I am in my 4th year studying Criminal Justice and Criminology with just about a month left to go until my finals. Having applied for similar courses across the country, Leeds was the one that stood out for me.
I have always wanted to join the police force, and after completing work experience at a local police station at home, I wanted to more than ever. Studying Criminology and Criminal Justice at university was a course that appealed to that interest: a mixture of law, psychology and sociology. Living and studying in such a vibrant city was a key choice.
The range of module options for 2nd and 3rd year was a strong attraction.
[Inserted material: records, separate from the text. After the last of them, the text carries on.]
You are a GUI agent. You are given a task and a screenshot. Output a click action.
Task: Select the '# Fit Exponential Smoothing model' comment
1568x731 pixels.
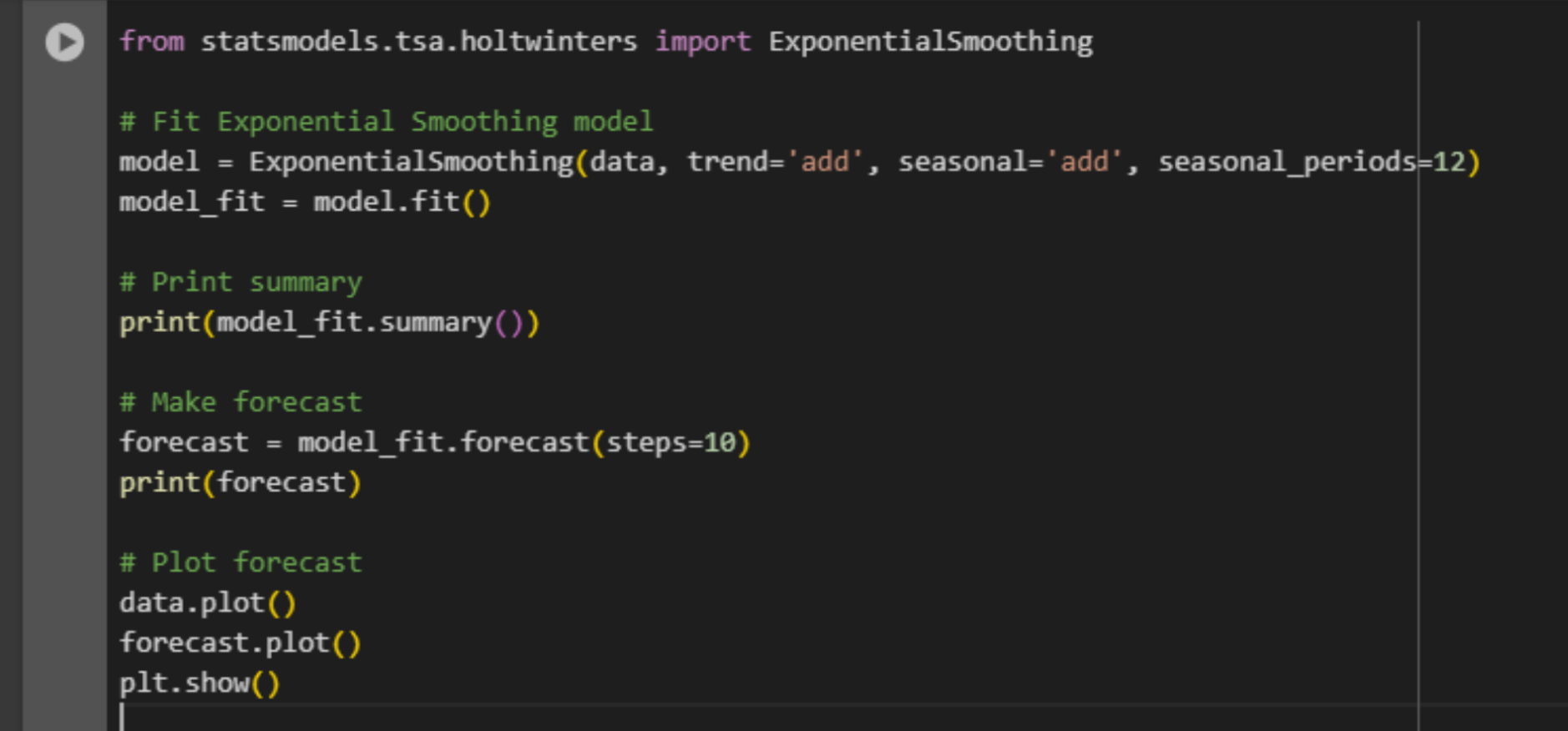386,122
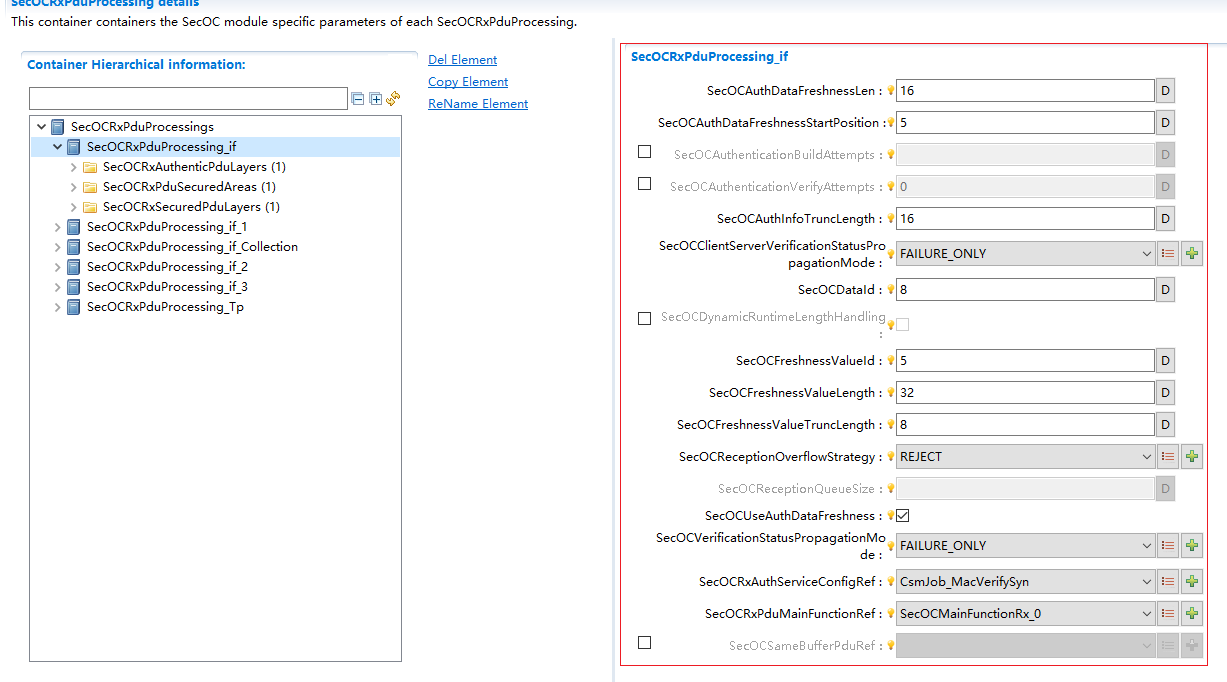
Task: Click the D button next to SecOCAuthInfoTruncLength
Action: [x=1164, y=218]
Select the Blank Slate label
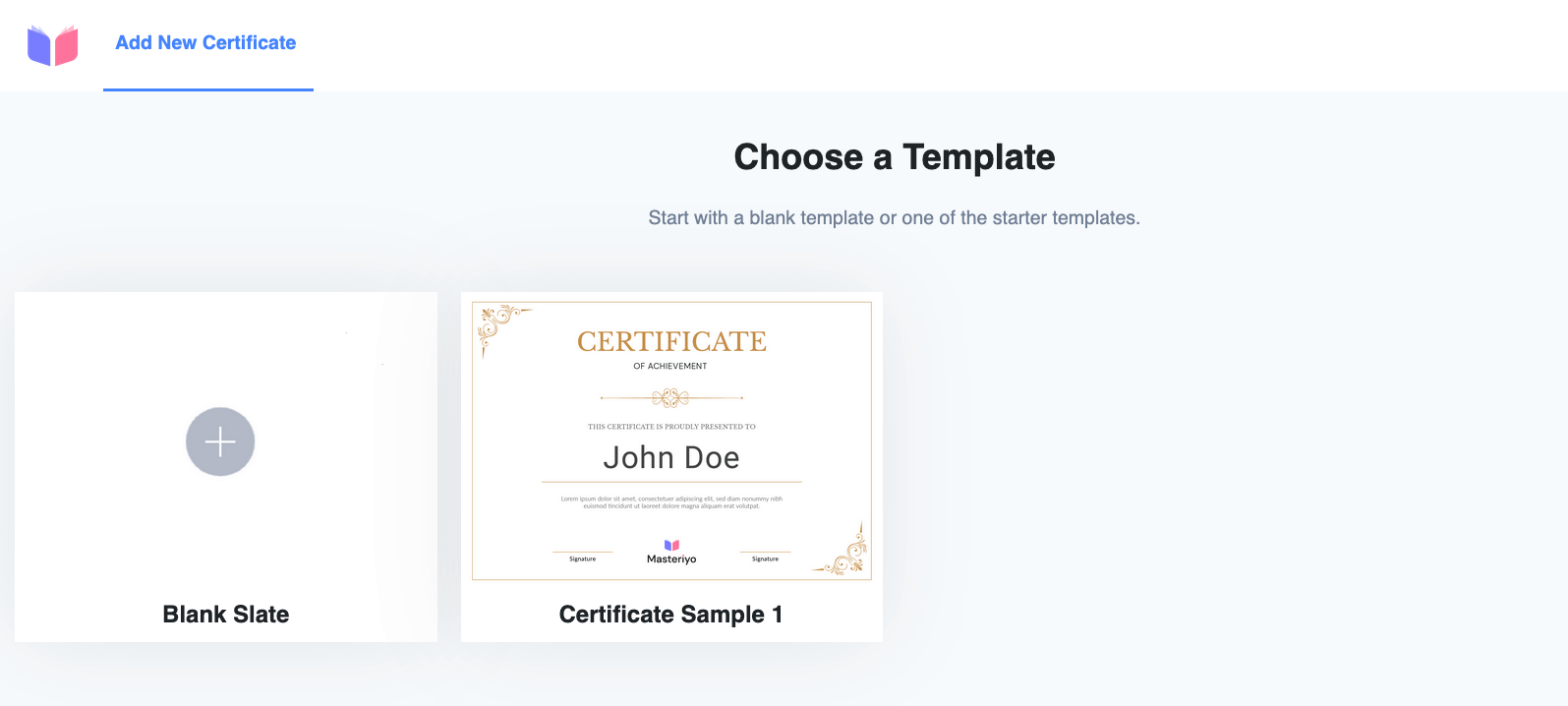Viewport: 1568px width, 706px height. tap(226, 615)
Courses such as War Crimes and Genocide and Interpersonal Violence might not seem like your typical modules, but after studying them, my knowledge and interest for possible careers has broadened significantly.
Writing a dissertation is undoubtedly a huge challenge, but having just finished mine, there is a real sense of satisfaction once it is written.
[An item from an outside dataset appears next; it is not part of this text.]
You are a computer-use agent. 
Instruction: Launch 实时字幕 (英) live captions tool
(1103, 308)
I have travelled and volunteered abroad, both during my gap year and before, and have a real passion for travel and adventure. But my trips so far have been relatively short-term.
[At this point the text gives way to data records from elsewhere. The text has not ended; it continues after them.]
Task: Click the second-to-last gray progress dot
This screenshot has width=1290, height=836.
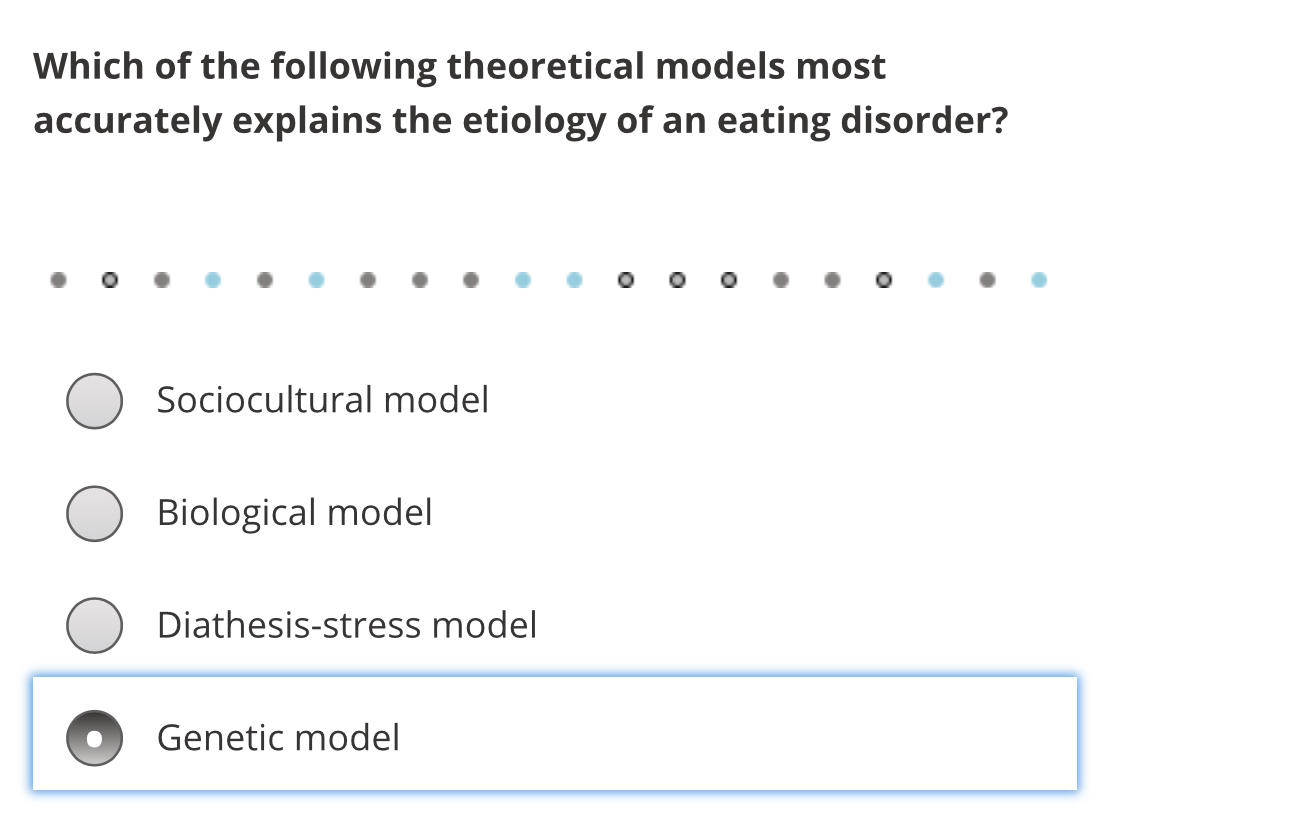Action: pos(833,280)
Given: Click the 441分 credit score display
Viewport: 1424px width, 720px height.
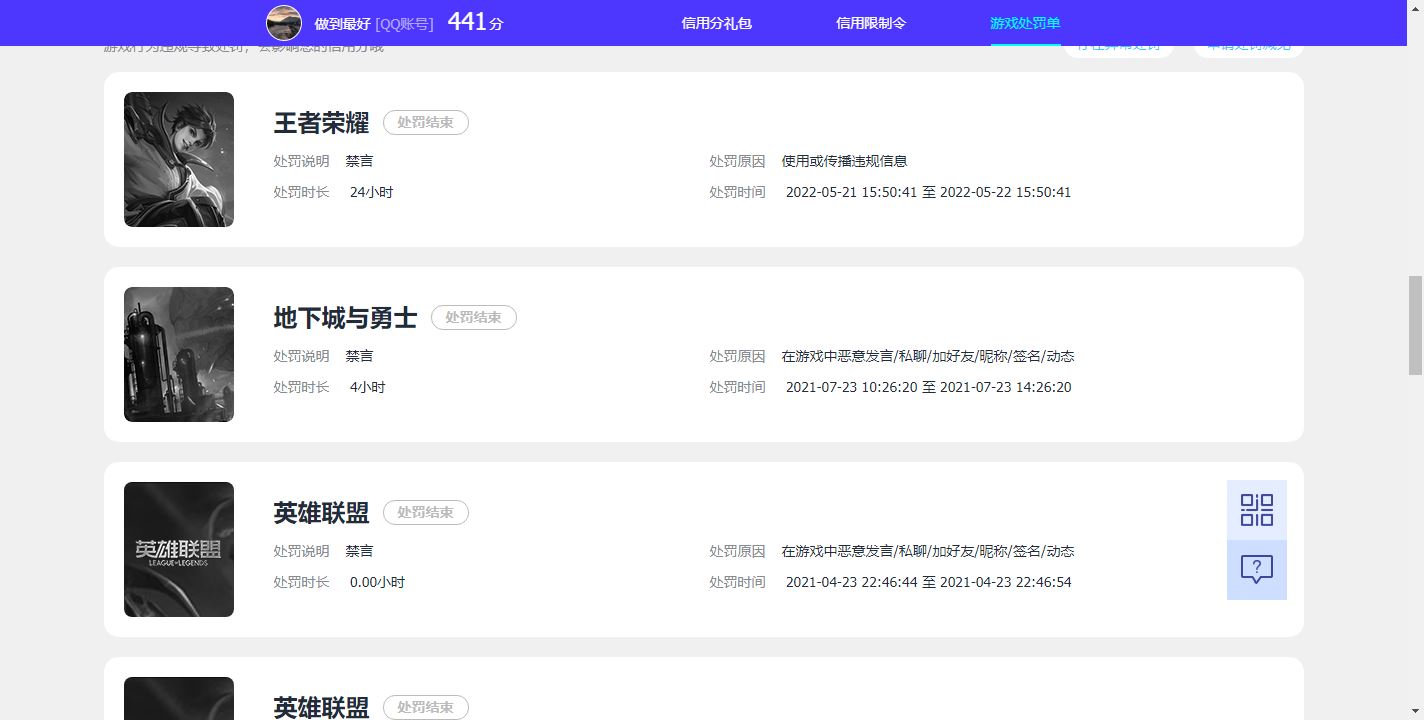Looking at the screenshot, I should pos(475,21).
Study abroad gave me the opportunity to pursue this passion over an extended period of time. The chance to fully immerse myself in a completely new environment, on a continent I’d never visited, was too appealing to turn down.
I went to Carleton University in Ottawa and joined the Criminology programme there. Studying at Carleton meant that I could gain an international perspective on many core issues of Criminology, and that helped me not only choose my final year classes in Leeds, but also my dissertation topic.
Ottawa is a beautiful city with so much on offer –the Parliament Buildings, the Byward Markets, the National Gallery, Kayaking, ice skating on the Rideau Canal during Winterlude, and Canada’s highest bungee jump a favourite. Toronto, Niagara Falls, Montreal, Mont Tremblant, Quebec and even New York are all within easy travelling distance. The university year finishes in April, so there is opportunity to travel across Canada to British Colombia and Alberta too.
I would definitely recommend study abroad to anyone who is considering it – it has been the highlight of my university life, and I have made lifelong friends from all parts of the world.
Moving to another country is daunting, and does have its challenges – one of the main ones being to convince people you’re English and not Australian or Irish! The rewards of the experience make it all worthwhile though.
Since returning to Leeds, my experience in Canada has focused my studies and given me a clearer idea of the career I want to pursue, hopefully in an international field.